Task to complete —
Repeat the listing below line for line, exactly as shown.

Source records —
+ + +

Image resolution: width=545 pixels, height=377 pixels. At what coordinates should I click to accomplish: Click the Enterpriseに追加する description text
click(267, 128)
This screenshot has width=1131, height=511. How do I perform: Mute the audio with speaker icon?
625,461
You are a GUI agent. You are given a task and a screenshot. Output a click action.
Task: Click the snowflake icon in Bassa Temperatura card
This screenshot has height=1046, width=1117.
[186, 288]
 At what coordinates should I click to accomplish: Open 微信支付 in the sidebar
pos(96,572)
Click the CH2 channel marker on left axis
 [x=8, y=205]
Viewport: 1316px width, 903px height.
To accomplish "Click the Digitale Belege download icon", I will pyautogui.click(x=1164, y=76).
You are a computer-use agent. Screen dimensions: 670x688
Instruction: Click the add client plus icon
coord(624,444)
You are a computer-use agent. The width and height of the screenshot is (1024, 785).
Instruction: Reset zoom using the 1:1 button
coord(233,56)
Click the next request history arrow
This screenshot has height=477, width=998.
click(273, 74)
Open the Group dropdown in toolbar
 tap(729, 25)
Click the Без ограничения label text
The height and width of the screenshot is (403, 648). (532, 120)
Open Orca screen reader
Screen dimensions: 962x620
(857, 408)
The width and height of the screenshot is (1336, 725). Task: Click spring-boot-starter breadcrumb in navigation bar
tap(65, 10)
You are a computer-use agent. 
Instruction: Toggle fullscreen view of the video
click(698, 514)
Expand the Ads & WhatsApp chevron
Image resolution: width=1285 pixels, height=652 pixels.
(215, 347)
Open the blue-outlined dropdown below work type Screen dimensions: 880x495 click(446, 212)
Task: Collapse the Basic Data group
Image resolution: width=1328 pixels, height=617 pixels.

+ + +

Result for this task —
Image resolution: width=545 pixels, height=377 pixels. At what coordinates should I click to accomplish: Click the Enterpriseに追加する description text
click(267, 128)
This screenshot has width=1131, height=511. How do I perform: Mute the audio with speaker icon?
625,461
You are a GUI agent. You are given a task and a screenshot. Output a click action.
Task: Click the snowflake icon in Bassa Temperatura card
This screenshot has height=1046, width=1117.
[186, 288]
 At what coordinates should I click to accomplish: Open 微信支付 in the sidebar
pos(96,572)
Click the CH2 channel marker on left axis
 [x=8, y=205]
Viewport: 1316px width, 903px height.
To accomplish "Click the Digitale Belege download icon", I will pyautogui.click(x=1164, y=76).
You are a computer-use agent. Screen dimensions: 670x688
Instruction: Click the add client plus icon
coord(624,444)
You are a computer-use agent. The width and height of the screenshot is (1024, 785).
Instruction: Reset zoom using the 1:1 button
coord(233,56)
Click the next request history arrow
This screenshot has height=477, width=998.
click(273, 74)
Open the Group dropdown in toolbar
 tap(729, 25)
Click the Без ограничения label text
The height and width of the screenshot is (403, 648). (532, 120)
Open Orca screen reader
Screen dimensions: 962x620
(857, 408)
The width and height of the screenshot is (1336, 725). Task: Click spring-boot-starter breadcrumb in navigation bar
tap(65, 10)
You are a computer-use agent. 
Instruction: Toggle fullscreen view of the video
click(698, 514)
Expand the Ads & WhatsApp chevron
Image resolution: width=1285 pixels, height=652 pixels.
(215, 347)
Open the blue-outlined dropdown below work type Screen dimensions: 880x495 click(446, 212)
Task: Collapse the Basic Data group
Image resolution: width=1328 pixels, height=617 pixels.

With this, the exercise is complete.